Why is ISNA using "DSD"?

Founded in 1993, the Intersex Society of North America has always had reforming medical care for children with intersex conditions as one of its cherished goals. In our early years, ISNA also served as a support group for adults. When we incorporated, in 1999, we determined to focus our work primarily on medical reform. That means that much of our communication is created with parents and doctors in mind.

Over the past year, we have begun to use the term “disorders of sex development,” or DSD, in place of “intersex” in these contexts. It’s not our intention to make intersex an entirely medical issue. But we are addressing people working in a medical context. We have found that the word DSD is much less charged than “intersex,” and that it makes our message of patient-centered care much more accessible to parents and doctors. Our aim is to meet them where they are.

What is a “disorder”?

Intersex itself is not a disorder, rather a variation. But Congenital Adrenal Hyperplasia, for instance, is an inherited disorder affecting adrenal function. Many women with Androgen Insensitivity Syndrome have become comfortable with the term AIS, which is based on “syndrome.” But “syndrome” is a pattern of symptoms indicative of some disease or disorder. “Disorder” refers to the underlying cause, not intersexuality itself, and certainly not to the whole person.

What about “intersex”?

That said, there is so much more to intersexuality than the medical context. ISNA certainly doesn’t mean to tell intersex adults or support or activist groups what language they should use. If “intersex” is working for you, by all means use it!

We encourage you to have a look at the wonderful essay on DSD, but Intersex too, by Sherri Groveman Morris (founder of the Androgen Insensitivity Syndrome Support Group US and a former member of ISNA’s board of directors).

What does “intersex” mean?

We have found that the word “intersex” means many different things to different people. And sometimes it means different things at different moments to a single person! This makes it hard for parents and doctors to really hear what we are trying to say: that all children deserve to grow up free of shame, secrecy, and unwanted sexual surgeries.

The word “Intersex” was not invented by ISNA. It has been used in medicine since at least 1923 to refer to individuals with atypical sex anatomy. But we’ve seen it used with a variety of meanings by doctors, including these:

  • there is a question about what sex to assign (so after a sex is assigned, is the child no longer intersexed?)
  • there is ambiguity about the “true” sex (itself a problematic notion)
  • there is a discordance between any of the sexual characteristics, including genital appearance, gonadal histology, internal reproductive organs, chromosomes
  • there are ambiguous genitalia now (thus we have seen some doctors refer to patients after genital surgery as “formerly intersexed”)
  • a synonym for the older terms based on hermaphrodite

And, since the advent of intersex activism, some new meanings have arisen, including these:

  • an experience of gender identity (obviously very personal, and differs from person to person)
  • a political identity (also differs by person and over time)

Parents and doctors are not going to want to give a child a label with a politicized meaning. Nor should they.
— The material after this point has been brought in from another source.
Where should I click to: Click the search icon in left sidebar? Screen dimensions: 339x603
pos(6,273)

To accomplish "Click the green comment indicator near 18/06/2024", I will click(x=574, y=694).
People born with atypical sex anatomies grow up to have many different kinds of gender identities, and no one can predict for sure what gender identity any particular baby will grow up to have. So it doesn’t make sense to label a child’s anatomy with a term that implies a particular gender identity. Furthermore, many adults born with intersex conditions reject the label “intersex,” some because their experience of gender is typically male or female, some because the word labels the whole person rather than a particular aspect, and probably for a variety of other reasons.

Intersex activist Emi Koyama writes about more of the ways that ‘intersex’ interferes with communication. We share her experience that media, time and time again, want to talk to us only about people who were “assigned the wrong sex,” an important but extremely narrow aspect of what’s wrong with the traditional medical model.
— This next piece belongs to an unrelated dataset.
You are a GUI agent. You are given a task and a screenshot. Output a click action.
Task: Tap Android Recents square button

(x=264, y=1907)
As we were working with adults, parents, and doctors to create documents that provide a detailed explanation of patient-centered care, we came to the conclusion that a medical term would be the easiest way to communicate about medical care, and we began to use the term “DSD.” The diverse group of people came together as the Consortium for the Management of Disorders of Sex Development, and produced a handbook for doctors and a companion book for parents. Please have a look at these books, available free online at http://www.dsdguidelines.org.

What has DSD done for us?

Since we began to use “DSD,” we have found many more doors open to us. We are now able to have discussions with doctors in which they begin to understand that paralyzing shame can be a worse outcome than gender dysphoria; that a person may have an atypical gender identity without experiencing that as a problem; that people with gender dysphoria can transition and do very well. The handbooks have found a grateful audience with doctors, parents, psychiatrists, social workers, psychologists, and genetic counselors. We are sure that this information will help medical professionals and parents feel more comfortable and do a better job of caring for children born with intersex conditions.

The fact that intersex people are speaking out is still a very new phenomenon. ISNA’s thinking, our use of language, and the focus of our work has evolved since our founding in 1993, and they will surely continue to evolve.